By Jack Ganssle
I'm OK, You're OK
Published 1/29/2004
I'm too healthy to get insurance.
Recent life changes encouraged me to get new health insurance. Blue Cross - which has insured me for decades - wanted information from my doctor.
What doctor? Other than a wrist fracture I haven't seen a doc in years. I've had no illnesses, no injuries, and no complaints. But without a health history, despite the fact I've never made a claim, Blue Cross's underwriters figure I'm too much of a risk.
$300 to a random doctor selected from the phone book secured the physical and blood work the bureaucrats required. Eventually the paperwork percolated through a labyrinth of channels and company presented a variety of options for deductibles.

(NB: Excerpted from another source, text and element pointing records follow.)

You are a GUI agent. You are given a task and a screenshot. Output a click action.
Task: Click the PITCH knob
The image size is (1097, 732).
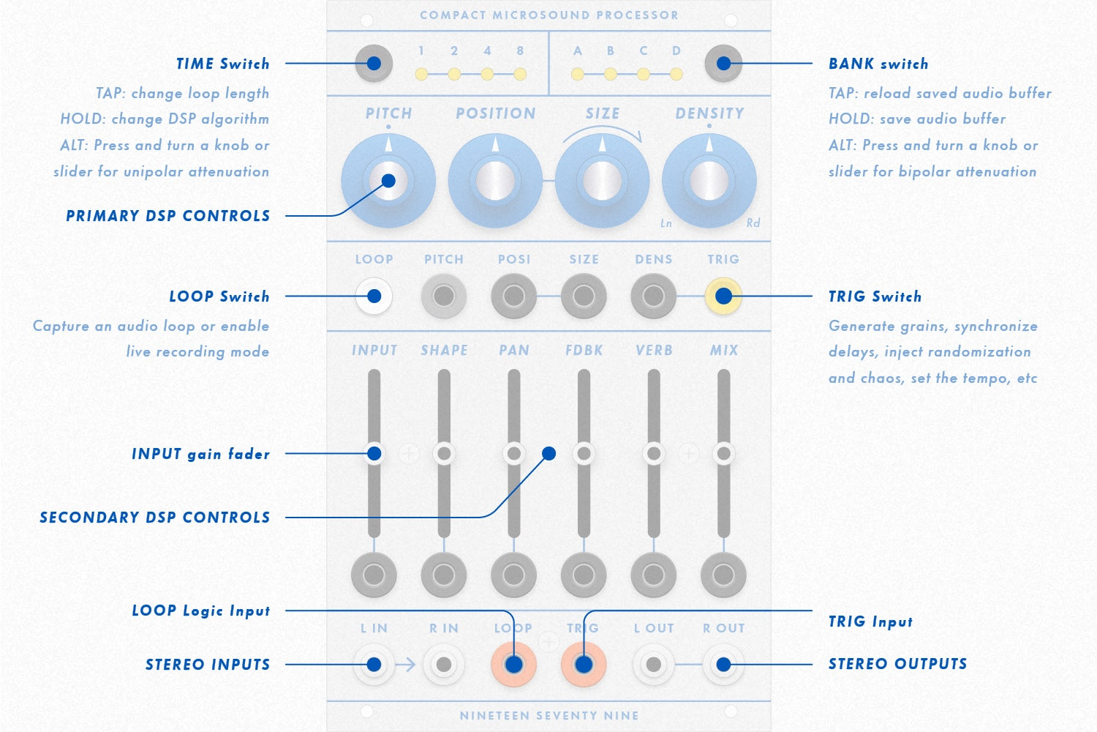pos(388,180)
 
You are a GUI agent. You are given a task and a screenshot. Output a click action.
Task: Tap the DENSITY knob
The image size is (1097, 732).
pos(709,180)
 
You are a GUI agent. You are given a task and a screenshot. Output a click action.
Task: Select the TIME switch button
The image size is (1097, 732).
pos(374,64)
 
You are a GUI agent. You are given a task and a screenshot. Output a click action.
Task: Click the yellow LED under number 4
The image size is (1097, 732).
pos(487,74)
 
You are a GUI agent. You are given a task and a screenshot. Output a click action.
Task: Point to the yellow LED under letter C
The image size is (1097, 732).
pos(644,74)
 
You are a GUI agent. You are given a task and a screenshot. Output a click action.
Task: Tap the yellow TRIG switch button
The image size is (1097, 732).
pos(723,296)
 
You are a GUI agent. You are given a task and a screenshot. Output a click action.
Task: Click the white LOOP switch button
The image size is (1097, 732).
pos(374,296)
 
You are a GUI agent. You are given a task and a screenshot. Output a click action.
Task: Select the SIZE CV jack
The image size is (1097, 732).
pos(584,296)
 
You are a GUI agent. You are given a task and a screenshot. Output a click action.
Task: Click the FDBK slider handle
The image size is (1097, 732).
pos(584,454)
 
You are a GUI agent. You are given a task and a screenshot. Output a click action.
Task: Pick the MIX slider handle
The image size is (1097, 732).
pos(723,454)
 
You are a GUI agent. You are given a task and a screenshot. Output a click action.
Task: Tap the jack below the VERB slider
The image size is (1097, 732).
pos(654,575)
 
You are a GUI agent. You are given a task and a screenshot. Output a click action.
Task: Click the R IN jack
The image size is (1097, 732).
pos(444,665)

Here's the data. The first column is the deductible; the second the monthly premium payment. I added the third column, the total yearly premium payments, as the company apparently doesn't want to bother us with this bit of trivia.
Deductible | $/Month | $/Year |
---|---|---|
100 | 750 | 9000 |
200 | 622 | 7464 |
400 | 470 | |
500 | 407 | 4884 |
800 | 319 | 3828 |
1000 | 302 | 3624 |
2500 | 248 | 2976 |
5000 | 188 | 2256 |
10000 | 126 | 1512 |
The numbers tell us one thing above all: to get rich quick, start an insurance company.
Choose the $100 deductible instead of $5000 and you'll spend an extra $6744 per year on the premium. to get $4900 of insurance. Go from $500 to $400 and spend $756 per year to save $100.
I could rant about the effect this has on the poor, but even for those unfortunates the only sensible option is a high-deductible. Save the difference and use it for a medical catastrophe. In a healthy year you'll be building a nest egg; bad years you still come out ahead.
The huge deductible scares folks. "$5000! We'd be devastated by that!" Perception is reality.
Big bucks scare folks. Last week I had an interesting dialog with a developer about a similar issue. They're - sigh - building their own RTOS. From scratch. VxWorks looked pretty attractive but costs a bundle. Why not give a vendor a few tens of $K and get tested, working code?
Why, that's real money, cash on the barrelhead, the company has to write a check.
Paying one of their people for a year's work is a lot more palatable because the apparent cost is just a few thousand a week. And it's already part of the budget, a known fixed expense.
The developers all understand the folly of the decision, but management's no-capital-expenses policy dictates this madness.
Back in the 70s my boss foiled a scheme I'd hatched to save the company big development dollars. It, too, required spending some serious cash, but would ultimately trump the do-it-yourself approach we usually employed. He told me, "look, I've got to pay you anyway."
I never had the guts to tell him "Actually you don't. You could fire me anytime and save some serious dough."